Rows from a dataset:
+++

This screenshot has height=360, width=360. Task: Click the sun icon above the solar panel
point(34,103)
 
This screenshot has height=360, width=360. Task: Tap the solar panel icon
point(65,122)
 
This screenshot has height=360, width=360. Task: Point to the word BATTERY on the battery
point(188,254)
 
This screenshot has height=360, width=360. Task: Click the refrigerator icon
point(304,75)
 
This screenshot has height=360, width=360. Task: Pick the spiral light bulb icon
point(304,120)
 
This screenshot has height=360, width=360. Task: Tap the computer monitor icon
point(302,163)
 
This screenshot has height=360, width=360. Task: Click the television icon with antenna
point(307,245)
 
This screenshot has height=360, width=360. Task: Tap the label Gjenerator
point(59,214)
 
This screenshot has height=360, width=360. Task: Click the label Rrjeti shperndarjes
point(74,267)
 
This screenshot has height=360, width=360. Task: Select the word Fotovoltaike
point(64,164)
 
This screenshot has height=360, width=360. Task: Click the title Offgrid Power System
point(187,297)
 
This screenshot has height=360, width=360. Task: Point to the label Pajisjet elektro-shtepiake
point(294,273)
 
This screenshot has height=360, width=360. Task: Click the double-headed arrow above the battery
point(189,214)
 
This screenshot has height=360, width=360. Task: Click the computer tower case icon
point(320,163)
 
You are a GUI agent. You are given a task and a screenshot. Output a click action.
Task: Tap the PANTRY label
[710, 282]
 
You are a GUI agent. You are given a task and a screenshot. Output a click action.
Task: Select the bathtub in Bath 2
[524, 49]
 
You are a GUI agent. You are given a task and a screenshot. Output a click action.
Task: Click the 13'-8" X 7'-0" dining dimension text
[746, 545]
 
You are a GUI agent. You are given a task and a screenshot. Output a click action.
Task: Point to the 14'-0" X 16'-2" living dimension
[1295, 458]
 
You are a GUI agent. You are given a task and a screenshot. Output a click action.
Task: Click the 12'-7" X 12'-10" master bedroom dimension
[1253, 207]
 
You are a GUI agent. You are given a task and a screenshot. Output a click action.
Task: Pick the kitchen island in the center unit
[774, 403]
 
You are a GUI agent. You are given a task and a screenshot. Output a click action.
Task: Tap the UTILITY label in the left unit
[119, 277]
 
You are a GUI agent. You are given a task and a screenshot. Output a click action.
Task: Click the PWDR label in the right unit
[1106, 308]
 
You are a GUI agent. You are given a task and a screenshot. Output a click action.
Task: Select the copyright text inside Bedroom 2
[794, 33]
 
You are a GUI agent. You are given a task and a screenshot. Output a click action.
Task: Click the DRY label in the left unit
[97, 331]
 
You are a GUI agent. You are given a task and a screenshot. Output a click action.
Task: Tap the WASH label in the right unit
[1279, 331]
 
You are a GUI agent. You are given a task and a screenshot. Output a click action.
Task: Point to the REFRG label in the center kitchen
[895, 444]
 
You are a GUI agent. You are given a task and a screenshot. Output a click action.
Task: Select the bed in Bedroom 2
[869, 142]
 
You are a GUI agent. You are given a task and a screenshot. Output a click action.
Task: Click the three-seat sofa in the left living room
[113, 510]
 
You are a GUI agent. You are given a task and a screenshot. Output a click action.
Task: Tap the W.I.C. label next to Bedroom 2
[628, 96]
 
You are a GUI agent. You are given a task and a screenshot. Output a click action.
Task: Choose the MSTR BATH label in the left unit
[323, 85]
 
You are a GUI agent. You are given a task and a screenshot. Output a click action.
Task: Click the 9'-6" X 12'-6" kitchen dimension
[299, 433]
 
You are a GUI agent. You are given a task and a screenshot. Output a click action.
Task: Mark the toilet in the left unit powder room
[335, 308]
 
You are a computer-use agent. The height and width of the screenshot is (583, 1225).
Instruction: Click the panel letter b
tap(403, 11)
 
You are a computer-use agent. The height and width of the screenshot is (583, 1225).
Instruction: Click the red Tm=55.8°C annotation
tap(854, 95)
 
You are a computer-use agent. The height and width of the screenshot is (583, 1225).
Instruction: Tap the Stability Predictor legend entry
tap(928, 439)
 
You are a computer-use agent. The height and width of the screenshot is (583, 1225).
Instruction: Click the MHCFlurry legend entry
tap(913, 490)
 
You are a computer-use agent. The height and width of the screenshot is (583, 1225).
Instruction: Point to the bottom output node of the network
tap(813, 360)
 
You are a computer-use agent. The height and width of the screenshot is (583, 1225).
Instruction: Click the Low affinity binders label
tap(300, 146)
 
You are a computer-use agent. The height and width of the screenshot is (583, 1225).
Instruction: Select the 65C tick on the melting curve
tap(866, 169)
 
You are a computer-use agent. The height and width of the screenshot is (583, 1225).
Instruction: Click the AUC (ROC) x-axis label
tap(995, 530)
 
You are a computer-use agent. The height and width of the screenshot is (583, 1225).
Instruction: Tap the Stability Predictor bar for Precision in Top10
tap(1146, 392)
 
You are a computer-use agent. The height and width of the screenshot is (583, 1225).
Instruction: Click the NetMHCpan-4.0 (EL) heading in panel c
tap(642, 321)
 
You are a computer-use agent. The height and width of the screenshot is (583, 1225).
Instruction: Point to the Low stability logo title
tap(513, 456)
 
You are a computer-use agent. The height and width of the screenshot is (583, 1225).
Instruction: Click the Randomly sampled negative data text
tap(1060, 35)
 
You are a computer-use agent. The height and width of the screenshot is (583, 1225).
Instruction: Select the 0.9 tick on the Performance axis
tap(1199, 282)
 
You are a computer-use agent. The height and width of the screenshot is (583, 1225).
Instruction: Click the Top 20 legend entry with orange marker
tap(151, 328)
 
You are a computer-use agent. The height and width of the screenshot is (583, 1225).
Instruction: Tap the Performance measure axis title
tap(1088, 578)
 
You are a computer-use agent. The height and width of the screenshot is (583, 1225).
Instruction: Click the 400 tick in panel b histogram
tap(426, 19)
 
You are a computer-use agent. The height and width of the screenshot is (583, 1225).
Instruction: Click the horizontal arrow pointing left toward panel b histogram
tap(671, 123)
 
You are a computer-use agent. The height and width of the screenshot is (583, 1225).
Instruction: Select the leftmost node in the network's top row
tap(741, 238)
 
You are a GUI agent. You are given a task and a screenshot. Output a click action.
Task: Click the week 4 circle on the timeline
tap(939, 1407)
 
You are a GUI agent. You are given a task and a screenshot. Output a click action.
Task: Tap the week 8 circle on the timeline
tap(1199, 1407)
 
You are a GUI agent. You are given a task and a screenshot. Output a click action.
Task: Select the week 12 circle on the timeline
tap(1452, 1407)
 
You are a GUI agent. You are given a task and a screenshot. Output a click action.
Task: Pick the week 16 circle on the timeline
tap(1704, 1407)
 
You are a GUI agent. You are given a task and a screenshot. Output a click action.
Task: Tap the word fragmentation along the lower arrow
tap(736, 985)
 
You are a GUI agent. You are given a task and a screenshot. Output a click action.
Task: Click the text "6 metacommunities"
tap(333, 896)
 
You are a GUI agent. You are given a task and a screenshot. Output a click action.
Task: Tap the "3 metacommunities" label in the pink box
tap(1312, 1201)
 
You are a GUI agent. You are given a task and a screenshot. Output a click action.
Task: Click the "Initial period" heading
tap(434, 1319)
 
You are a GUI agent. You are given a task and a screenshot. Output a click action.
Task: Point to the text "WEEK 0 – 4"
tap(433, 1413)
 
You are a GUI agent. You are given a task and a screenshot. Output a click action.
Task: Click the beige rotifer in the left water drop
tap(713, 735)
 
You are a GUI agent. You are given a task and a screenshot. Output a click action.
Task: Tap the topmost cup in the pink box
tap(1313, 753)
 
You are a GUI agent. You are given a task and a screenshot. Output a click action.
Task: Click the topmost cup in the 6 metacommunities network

+++

**Exercise prompt**
Please multiply every coordinate in the answers by 2, rounding to whole numbers with halves going up, and give the material again, requests included, starting with the line that contains "This screenshot has height=360, width=360. Task: Tap the solar" and going on through the line that contains "point(302,163)". Leave any numbers in the requests unchanged, and give only those lines.

**Answer to this task**
This screenshot has height=360, width=360. Task: Tap the solar panel icon
point(130,244)
 
This screenshot has height=360, width=360. Task: Point to the word BATTERY on the battery
point(376,508)
 
This screenshot has height=360, width=360. Task: Click the refrigerator icon
point(608,150)
 
This screenshot has height=360, width=360. Task: Pick the spiral light bulb icon
point(608,240)
 
This screenshot has height=360, width=360. Task: Tap the computer monitor icon
point(604,326)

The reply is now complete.